For Micky Stephens, assistant manager of English non-league team Sutton United, Monday's FA Cup fifth-round tie against Premier League giants Arsenal carries a vivid sense of deja vu.
In January 1989, Stephens was a pivotal member of the Sutton team that stunned Coventry City, FA Cup winners 19 months previously, in one of the tournament's most celebrated upsets.
He has spent this week helping the current Sutton cohort prepare for the challenge of facing Arsene Wenger's star-studded side and thoughts of that dizzy afternoon 28 years ago have not been far away.
"I remember it like it was yesterday," Stephens told AFP in a pitch-side interview at Sutton's 5,000-capacity Gander Green Lane ground in the south London suburbs.
"It's a great memory for me and my family and I shall cherish it."
Then aged 28, Stephens worked full-time for a bank in the City of London financial district during the week.
In a pre-match publicity stunt, one newspaper had him dress up as a City gent -- suit, bowler hat, yellow Sutton scarf -- and pose for photographs on Waterloo Bridge.
A right-sided midfielder who compensated for a lack of pace with a right foot that "could put a ball on a sixpence", Stephens idolised the Tottenham Hotspur playmaker Glenn Hoddle.
Coventry were top-flight perennials, fifth in the old First Division and in the middle of a 34-year stay in England's uppermost tier, but Sutton's part-timers felt no sense of inferiority.
"We weren't novices. We had jobs in the week, but we knew what we were doing," says Stephens, who is a Sutton local.
"After 20 minutes, they hadn't really tested our goalkeeper and we'd had a few forays into their half, a few corners.
"We thought, 'hang on a minute, we've got half a chance here'."
Sutton had identified set-pieces as an area where they could hurt Coventry and it was from two Stephens corners that they scored their goals in a 2-1 victory.
The all-yellow kit Stephens wore that day is framed in his loft and his souvenirs also include a programme, a match ticket and a scrapbook of press cuttings and photographs.
- 'Alive and kicking' -
Prior to Luton Town's victory over Norwich City in 2013, Sutton were the last team from below England's four fully professional leagues to beat a top-flight team in the FA Cup.
The money Sutton earned from the Coventry tie helped them build a new clubhouse and the fifth-tier National League club hope Monday's game against Arsenal will prove similarly beneficial.
Having upset second-tier Leeds United in round four, Sutton will be appearing in the fifth round for the very first time.
As a Chelsea supporter who married into a family of Arsenal fans, Stephens has added reason to relish the occasion.
Arsenal are reeling from their 5-1 Champions League drubbing by Bayern Munich and Stephens thinks Sutton's synthetic 3G pitch and spartan changing rooms will come as a shock to them.
"It will take someone pretty thick-skinned not to walk into the dressing room and the tunnel and think, 'this is not what we're used to'," says Stephens, who returned to the club in 2008.
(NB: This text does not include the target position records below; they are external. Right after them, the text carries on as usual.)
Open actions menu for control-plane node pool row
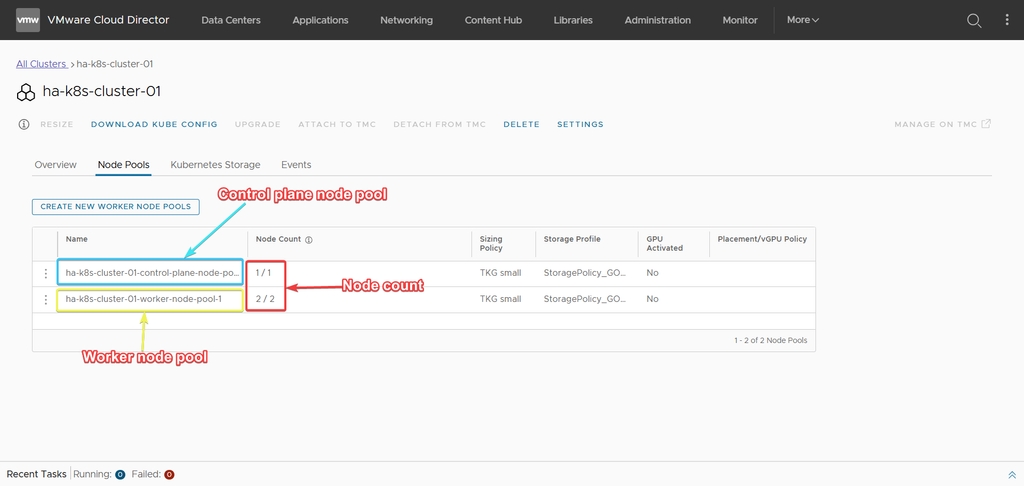Screen dimensions: 1024x486 click(x=45, y=273)
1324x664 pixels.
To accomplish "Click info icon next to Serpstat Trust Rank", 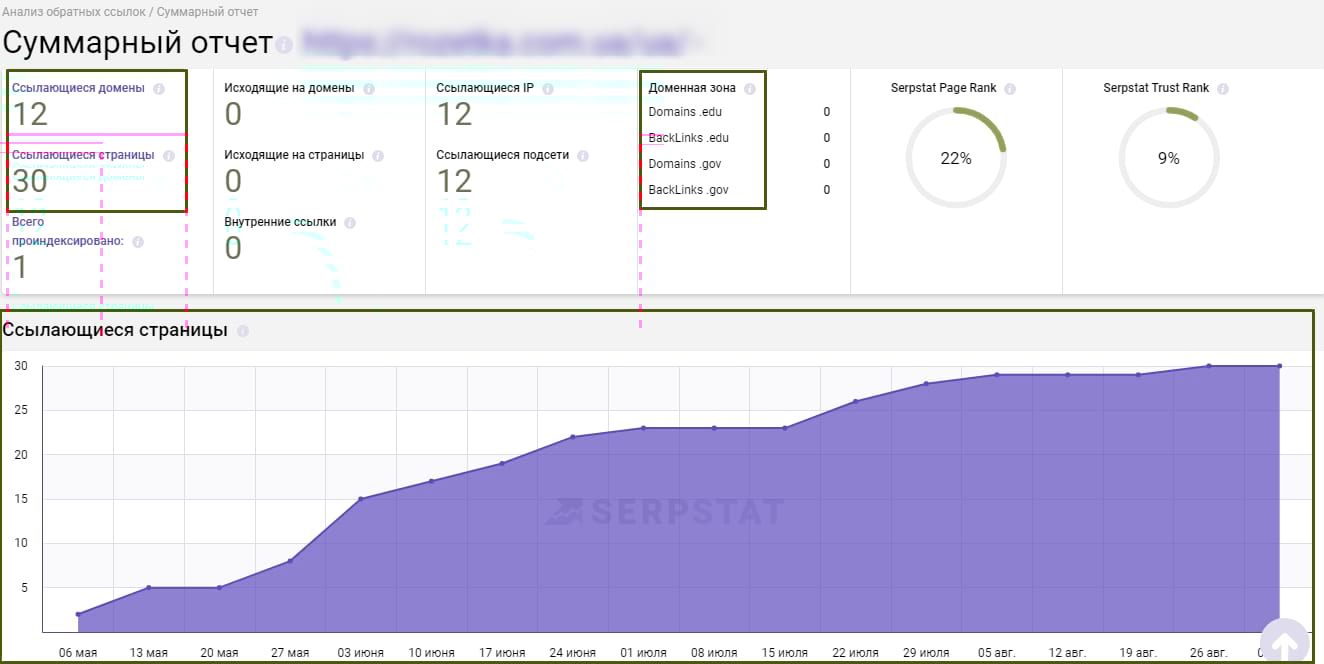I will click(1223, 88).
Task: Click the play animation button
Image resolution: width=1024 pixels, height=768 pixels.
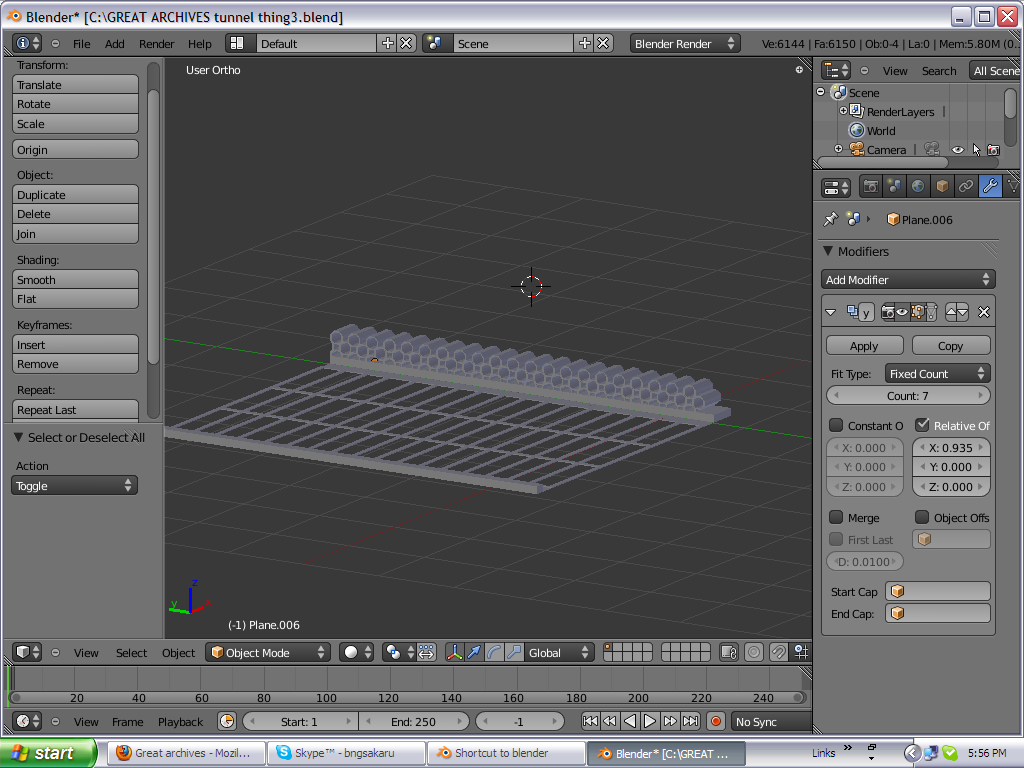Action: (x=650, y=721)
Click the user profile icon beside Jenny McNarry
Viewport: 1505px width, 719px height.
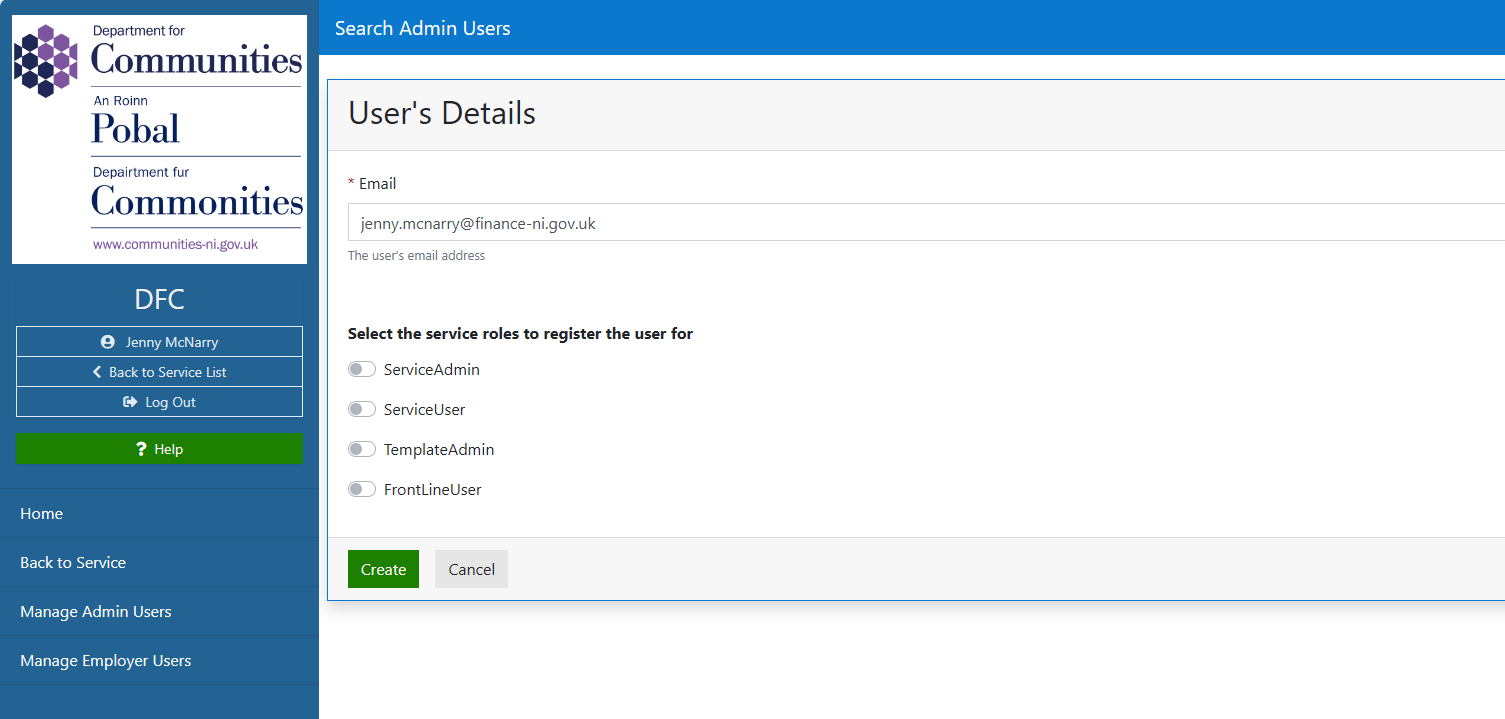pyautogui.click(x=108, y=342)
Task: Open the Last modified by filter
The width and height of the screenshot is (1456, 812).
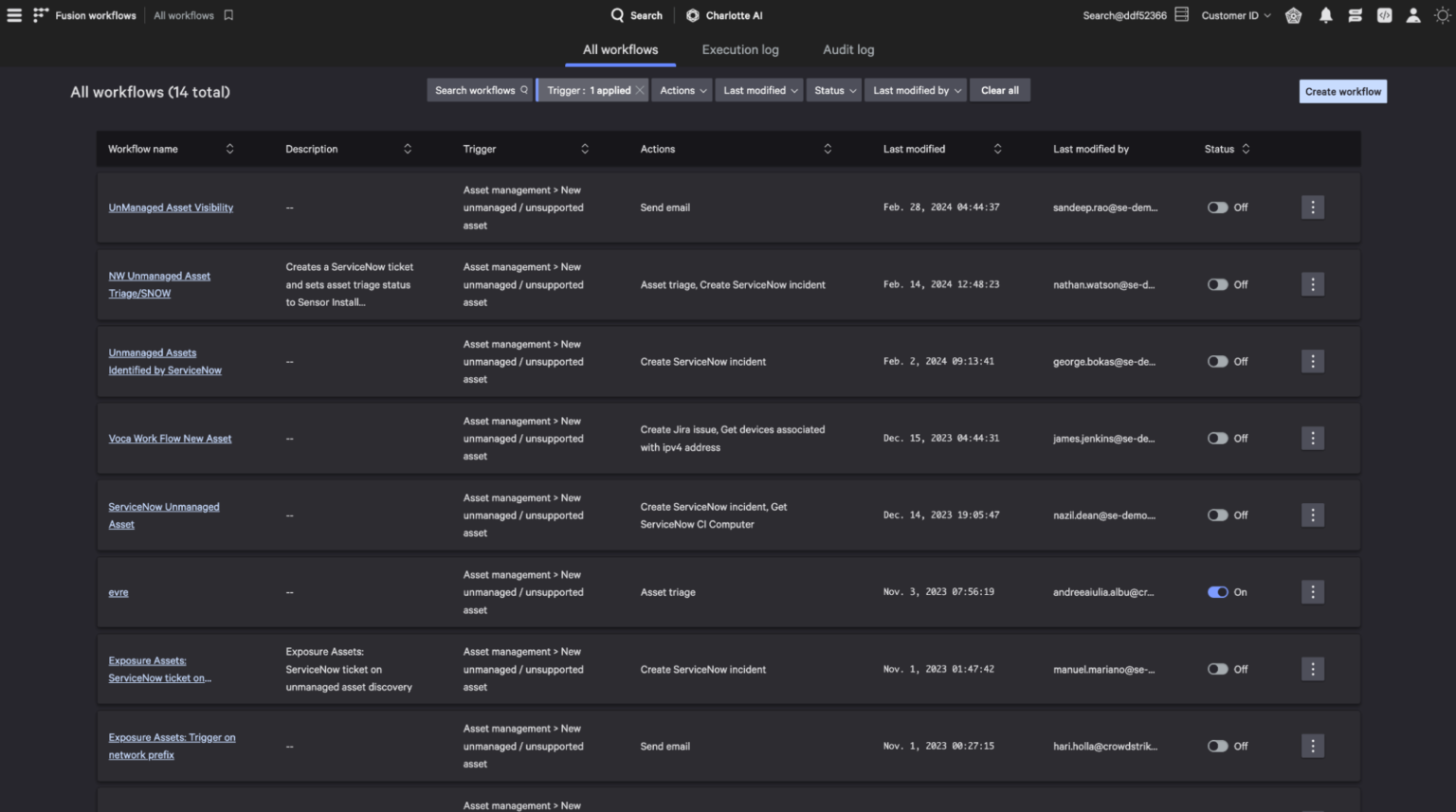Action: click(915, 89)
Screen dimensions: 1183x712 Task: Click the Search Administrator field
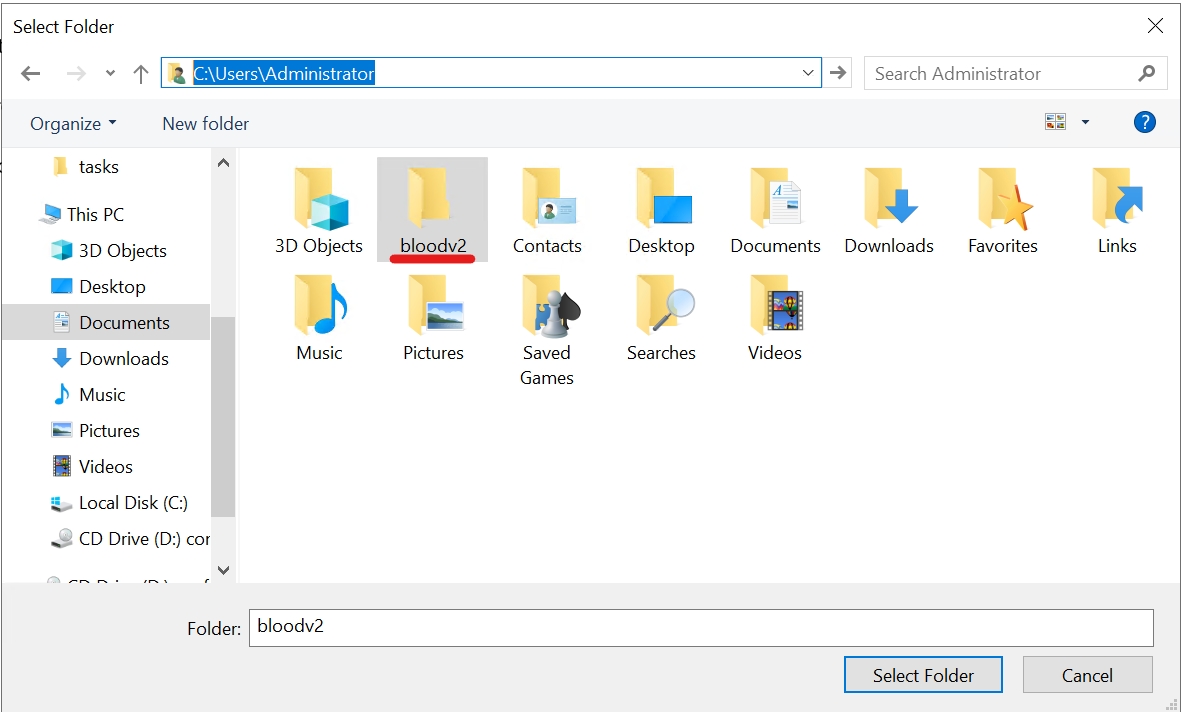tap(1000, 73)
"Not that it's shabby, but it's a small and pretty dingy changing room
"It's got everything they need: coat hooks, showers. There's just not many of them and it's not very pleasant on the eye.
"I think that will shock them a bit, but they're paid enough money to deal with that."
It is a common lament that the FA Cup has lost some of its lustre in recent years, with the big clubs regularly fielding weakened teams, but for Stephens its allure has not diminished.
"For me and for clubs like this, the FA Cup still has the magic," he says.
"The romance and the back stories can't fail to ignite people's enthusiasm.
"It's our national domestic cup. This game might be a little reminder that it's still alive and kicking."